Deriva autoritaria de nuestros representantes

Las ciudades -los ciudadanos-», hace decir Jenofonte a un ateniense, «tratan a los gobernantes como yo a mis criados. Quiero que mis sirvientes me proporcionen en abundancia todo lo que necesito y que no tomen nada; los ciudadanos quieren que sus magistrados les proporcionen el mayor número posible de ventajas y que se abstengan de tomar absolutamente nada». Los fundadores de la democracia consideraban que el gobernante tiene por fin favorecer y que, cuando no lo hace, está sujeto a la crítica del pueblo, pues, como nos transcribe el profesor R. Adrados al hablar de esta primera ilustración griega creadora de la democracia, a través de los primeros textos de Demócrito, Protágoras y otros, se parte de la premisa de que es más lógico que el gobernante sea criticado que aplaudido, «pues no fue elegido para hacer el mal, sino para favorecer, de igual modo que se critica al que no devuelve un depósito y no se elogia al que lo devuelve».

En la larga y compleja transformación y evolución de aquella democracia directa (de la que quedaban excluidos esclavos, mujeres y extranjeros) a nuestras democracias representativas por sufragio universal, ese principio de responsabilidad del gobernante democrático frente a los ciudadanos también ha cambiado, pero aun así se ha mantenido como inexcusable la exigencia de cierta transparencia de los asuntos públicos y de las aplicaciones de los dineros de los contribuyentes a los servicios y bien común del mayor número de ciudadanos. Bien es verdad que en sociedades tan complejas como las actuales, y a pesar de las instituciones que en principio garantizarían la separación de poderes como requisito indispensable para la libertad de los ciudadanos y su igualdad ante la ley, los gobernantes políticos sortean cada vez más hábilmente los controles institucionales y, a veces, ante la perplejidad de los gobernados, con un buen grado de cinismo o al menos sin ningún pudor. A veces, ante el descaro con el que niegan lo que antes habían afirmado -nunca se reconoce no ya el error, sino ni siquiera la desviación de cualquier apreciación sobre la realidad-; ante cierta chulería de algunos que son cogidos con las manos en la masa en cuestiones de dineros e inversiones públicas (que nunca devuelven, por cierto); ante la exculpación sobre sus propias decisiones y el traslado de responsabilidad a cualquiera que pase por ahí -ni siquiera se han librado los sufridos meteorólogos-, y sobre todo, ante el intervencionismo de distintos estratos de nuestras autoridades políticas y locales que deben creer que los ciudadanos son simplemente súbditos con la finalidad de pagar impuestos y obedecer; ante todo ello, mas bien parece que -dando la vuelta a lo que la democracia ateniense esperaba de sus servidores políticos-, han hecho suyas las instrucciones que Jonathan Swift, con su habitual mordacidad, recomendaba en sus Instrucciones a los sirvientes: «Cuando hayas cometido una falta, muéstrate siempre insolente y descarado, y compórtate como si fueras la persona agraviada; eso minará de inmediato la moral de tu amo o señora».
◆ ◆ ◆ ◆ ◆ ◆ ◆
#### [INSTRUCCIONES]
• A. En el texto sobre la deriva autoritaria de nuestros representantes, ¿qué obra de Jonathan Swift se cita?
• B. Prolonga el texto sobre la deriva autoritaria de nuestros representantes a partir de su última oración.
Los datos que vienen a continuación son un material aparte, sin relación con el texto.
◆ ◆ ◆ ◆ ◆ ◆ ◆
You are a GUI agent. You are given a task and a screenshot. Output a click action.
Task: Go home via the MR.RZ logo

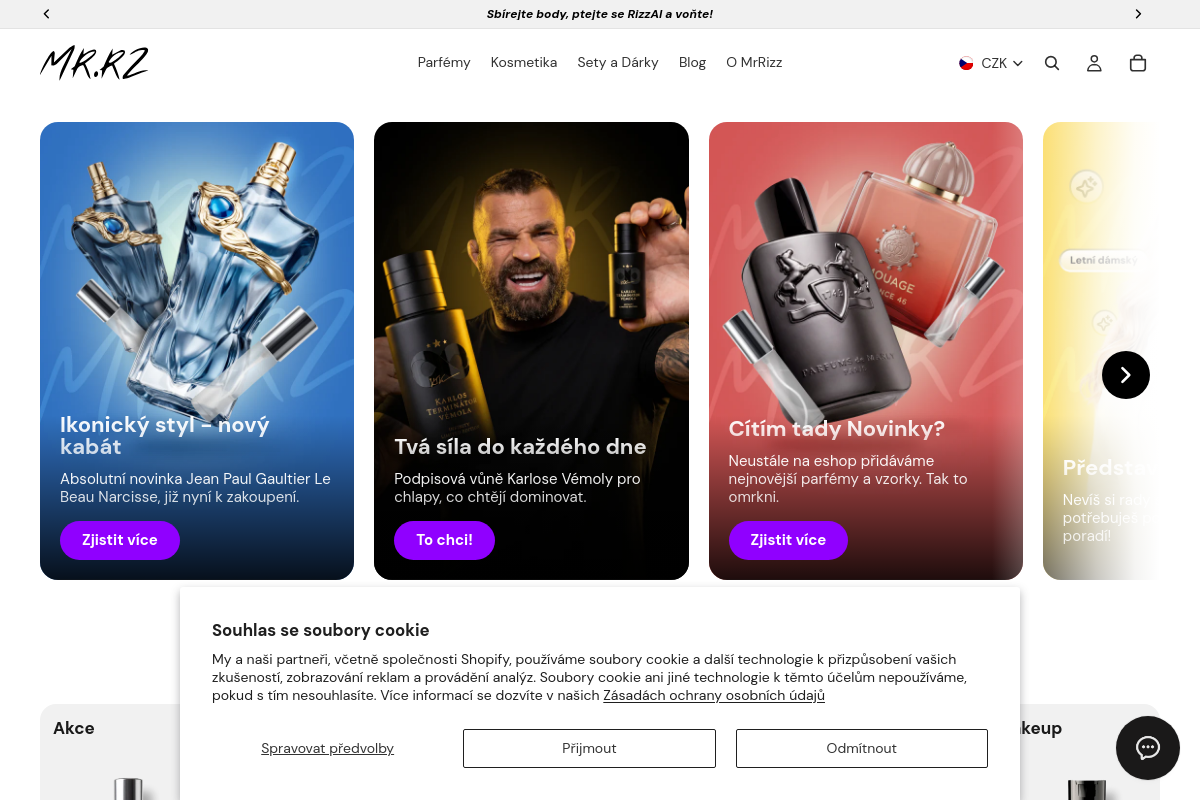click(x=95, y=63)
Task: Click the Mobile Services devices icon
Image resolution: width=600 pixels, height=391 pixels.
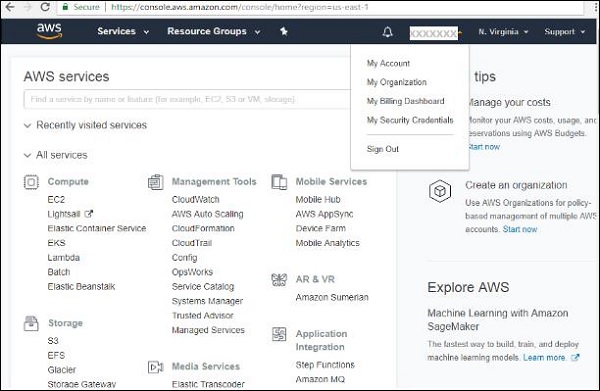Action: (x=279, y=182)
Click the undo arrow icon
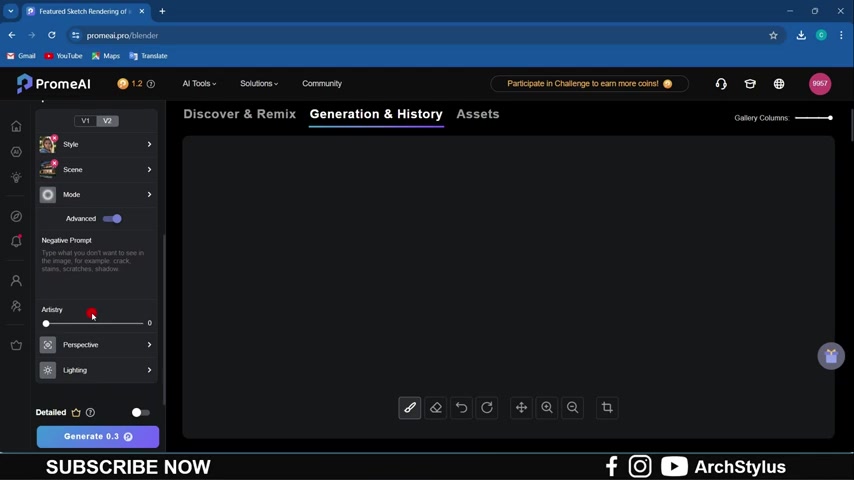Screen dimensions: 854x480 462,408
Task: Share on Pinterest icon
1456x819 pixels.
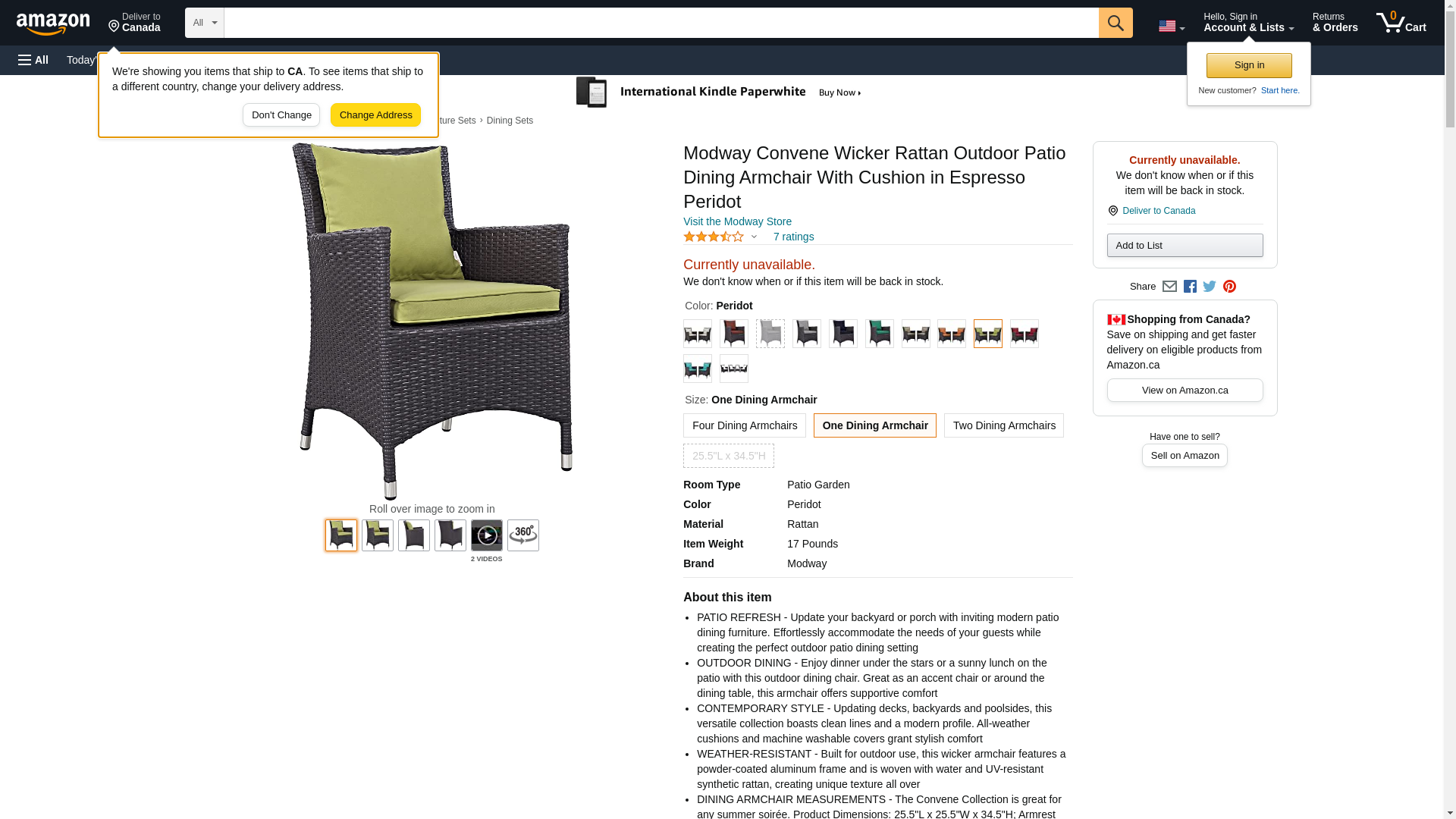Action: click(x=1229, y=287)
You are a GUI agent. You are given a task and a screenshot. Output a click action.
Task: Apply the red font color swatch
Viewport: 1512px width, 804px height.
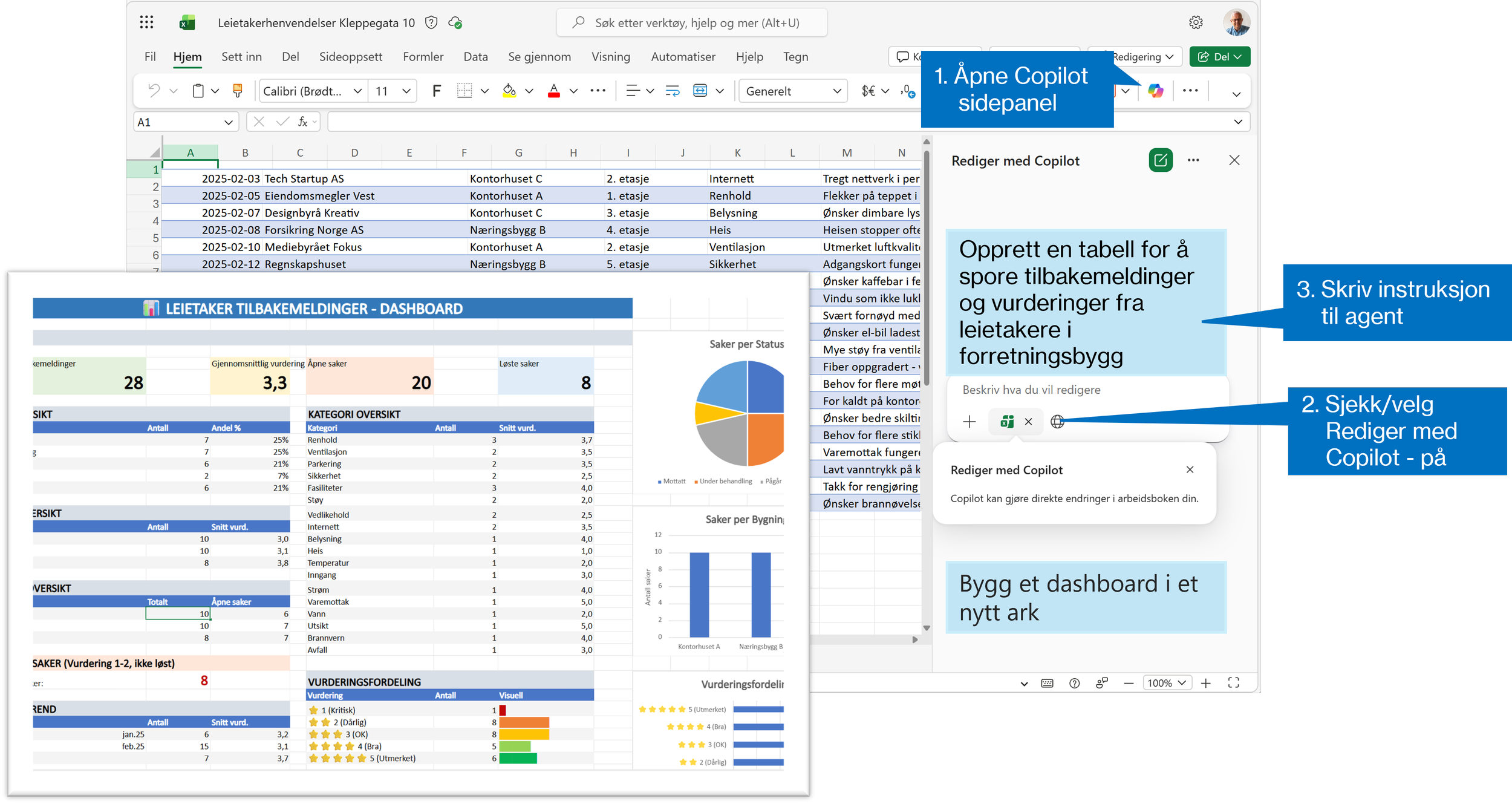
◆ ◆ ◆ ◆ ◆ ◆ ◆
#### [RESPUESTAS ESPERADAS]
• A. Instrucciones a los sirvientes.

• B.
No pedimos tanto como los atenienses querían de sus magistrados, pero sí al menos que no nos traten a los ciudadanos como Swift recomendaba a los sirvientes del siglo XVIII frente a sus amos o patrones. Y especialmente que encima no se consideren nuestros salvadores o los guías de nuestros comportamientos y actitudes.Los ilustrados y liberales de nuestra tradición democrática siempre desconfiaron, con razón, de los grandes hombres y de los salvadores de la patria y de las patrias que son capaces de arrasar el presente de sus contemporáneos por un imaginario futuro de perfección y gloria, e insistieron en la pasión de mando y dominio que existe en la condición humana en todas las épocas y regímenes. Para ello se inventó la política, siempre como un medio para la mayor felicidad en lo posible de la mayoría, y nunca en la tradición liberal como un fin en sí mismo. También por eso, preferían gobernantes mediocres -en el sentido clásico de calidad media, de moderación-, que cumplan con sus obligaciones, y no espíritus iluminados que creen poseer la piedra filosofal para transformar el mundo según sus propias creencias o ideologías.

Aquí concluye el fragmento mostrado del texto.